Stephen Polito (also known as Stephano, Stephani and Stephanus Polito; 1763/64–1814) was a menagerie owner of Italian descent in Georgian England.

Polito was born in Moltrasio, Italy. He owned a menagerie which he toured around England in the late 18th century. He went into partnership with another menagerist named Miles in 1798, and "Miles and Polito's Menagerie" exhibited at St Bartholomew's Fair in 1799. Polito's menagerie also attended Nottingham Goose Fair in 1807.

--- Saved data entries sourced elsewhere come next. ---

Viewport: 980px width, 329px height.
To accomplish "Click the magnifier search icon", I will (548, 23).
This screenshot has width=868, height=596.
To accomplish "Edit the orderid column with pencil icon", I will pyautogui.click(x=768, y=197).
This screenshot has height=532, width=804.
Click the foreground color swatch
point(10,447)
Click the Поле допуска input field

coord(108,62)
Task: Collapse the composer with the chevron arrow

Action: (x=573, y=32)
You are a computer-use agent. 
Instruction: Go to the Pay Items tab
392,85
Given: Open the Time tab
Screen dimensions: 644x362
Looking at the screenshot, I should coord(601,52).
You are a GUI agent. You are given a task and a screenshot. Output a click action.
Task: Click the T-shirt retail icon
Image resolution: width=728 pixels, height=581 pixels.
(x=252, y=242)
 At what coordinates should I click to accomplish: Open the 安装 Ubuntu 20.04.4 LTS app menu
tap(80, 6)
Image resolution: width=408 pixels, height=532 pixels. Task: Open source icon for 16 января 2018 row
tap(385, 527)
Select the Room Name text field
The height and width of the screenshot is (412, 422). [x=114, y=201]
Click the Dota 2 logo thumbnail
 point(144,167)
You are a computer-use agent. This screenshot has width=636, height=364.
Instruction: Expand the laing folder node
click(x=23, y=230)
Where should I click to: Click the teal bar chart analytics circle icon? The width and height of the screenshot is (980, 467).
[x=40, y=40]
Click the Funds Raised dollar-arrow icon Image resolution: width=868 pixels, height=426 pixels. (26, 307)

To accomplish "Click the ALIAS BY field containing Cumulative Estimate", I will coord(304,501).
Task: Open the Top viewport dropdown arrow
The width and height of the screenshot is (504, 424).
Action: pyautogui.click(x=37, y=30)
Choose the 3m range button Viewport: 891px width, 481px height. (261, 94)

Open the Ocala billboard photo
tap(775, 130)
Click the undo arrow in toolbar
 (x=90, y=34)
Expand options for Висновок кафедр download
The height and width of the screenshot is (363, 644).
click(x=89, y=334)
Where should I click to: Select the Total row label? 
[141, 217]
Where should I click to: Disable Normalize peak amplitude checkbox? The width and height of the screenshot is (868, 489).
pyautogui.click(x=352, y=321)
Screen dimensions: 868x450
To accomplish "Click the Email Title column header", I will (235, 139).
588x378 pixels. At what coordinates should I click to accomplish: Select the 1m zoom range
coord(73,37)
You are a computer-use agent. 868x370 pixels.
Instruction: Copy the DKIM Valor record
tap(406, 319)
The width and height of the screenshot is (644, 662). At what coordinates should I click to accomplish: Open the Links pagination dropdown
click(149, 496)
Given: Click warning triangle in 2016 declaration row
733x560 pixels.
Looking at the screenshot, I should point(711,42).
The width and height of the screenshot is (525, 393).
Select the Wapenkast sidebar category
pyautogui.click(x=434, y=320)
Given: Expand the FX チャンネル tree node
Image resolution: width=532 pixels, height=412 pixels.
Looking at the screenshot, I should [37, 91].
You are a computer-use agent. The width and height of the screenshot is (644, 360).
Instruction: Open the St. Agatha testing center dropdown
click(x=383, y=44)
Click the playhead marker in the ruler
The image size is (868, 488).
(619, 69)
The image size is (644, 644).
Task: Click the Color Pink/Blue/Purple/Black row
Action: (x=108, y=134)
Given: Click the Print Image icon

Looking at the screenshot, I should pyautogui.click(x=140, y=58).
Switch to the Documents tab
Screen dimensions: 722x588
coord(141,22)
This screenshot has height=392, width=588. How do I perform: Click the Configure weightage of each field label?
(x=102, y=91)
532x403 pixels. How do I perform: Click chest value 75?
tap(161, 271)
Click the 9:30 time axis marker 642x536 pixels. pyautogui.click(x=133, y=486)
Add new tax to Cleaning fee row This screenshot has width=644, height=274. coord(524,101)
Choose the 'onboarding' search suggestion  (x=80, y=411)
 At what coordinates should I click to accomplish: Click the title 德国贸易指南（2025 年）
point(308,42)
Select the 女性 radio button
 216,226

Polito acquired the permanent menagerie at Exeter Exchange in the Strand in London from the Pidcock family in 1810, and renamed it the Royal Menagerie. He continued to tour in the summer, and exhibited his animals at Exeter Exchange in the winter. The menagerie at Exeter Exchange was very popular during Polito's short period of ownership. It was visited by William Wordsworth and Lord Byron, and animals in his collection were painted by Edwin Landseer and Jacques-Laurent Agasse. The menagerie included exotic animals, including an elephant, Chunee, which was put down in 1826 after killing a keeper and becoming ungovernable and in a permanently enraged state due to musth and a painful rotten tusk.

The collection was acquired by his brother, John, after his death, and then by a former employee, Edward Cross (also John's father in law). Cross continued to tour under the name "Polito's Menagerie". It is represented on pearlware pottery from the 1830s.